Ce sont là des questions qui surgiront inévitablement à chaque rencontre avec la personne de Jésus de Nazareth, le Christ de Dieu, le Sauveur des hommes. Mais à travers les signes, par moments opaques, présentés sur les pages du quatrième Évangile, il nous interpelle tous. Il se révèle à notre foi.

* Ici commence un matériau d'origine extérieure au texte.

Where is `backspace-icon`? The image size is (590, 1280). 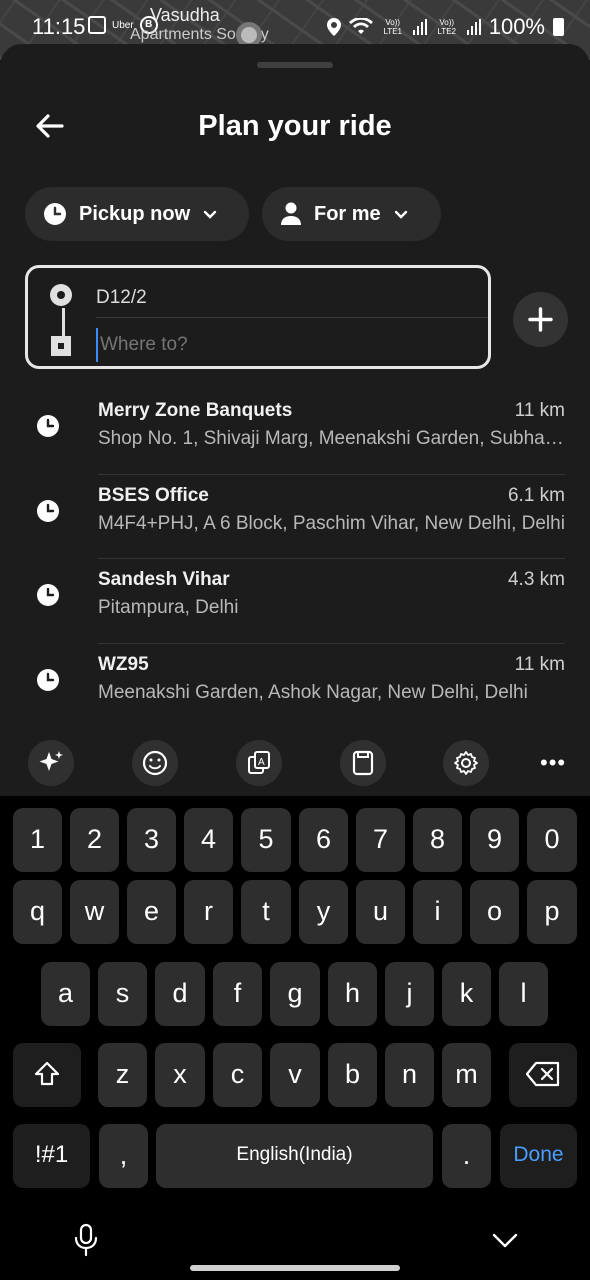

À présent, le chrétien connaît d’où vient Jésus. Car avant de lire ce passage saisissant, il a été déjà ébloui par la lecture du prologue de l’Évangile. Il y a appris que Christ est le Fils de Dieu. Quelques lignes seulement avant le récit de la guérison de l’homme aveugle, il a entendu de la bouche même de Jésus qu’il est la lumière du monde (Jn 8.12). Pour quelle raison est-il encore rejeté? Pourquoi les chefs religieux l’ont-ils exécuté? Pour l’évangéliste, il n’y a qu’une seule explication : ils ont été tous frappés d’aveuglement. En effet, « il était venu chez les siens et les siens ne l’ont pas reçu » (Jn 1.11). Mais il alla vers ceux qui n’auraient même pas osé quêter une miette de grâce. Il alla de lui-même vers l’homme né aveugle pour l’arracher aux doubles ténèbres, physiques et spirituelles.

Une fois de plus, il donna la preuve que Dieu n’attend pas que nous nous élevions vers lui, mais que nous comprenions que c’est lui qui vient à notre rencontre, et qu’avec sa grâce et sa vérité, sa tendre compassion et son infinie miséricorde, il nous apporte son secours divin. Il l’a fait par la vie, le ministère, la passion et la résurrection de son Fils unique, afin que ceux qui ne voient pas voient, et que le pécheur trouve son salut.

C’est pourquoi le Christ s’appelle Jésus, c’est-à-dire Sauveur.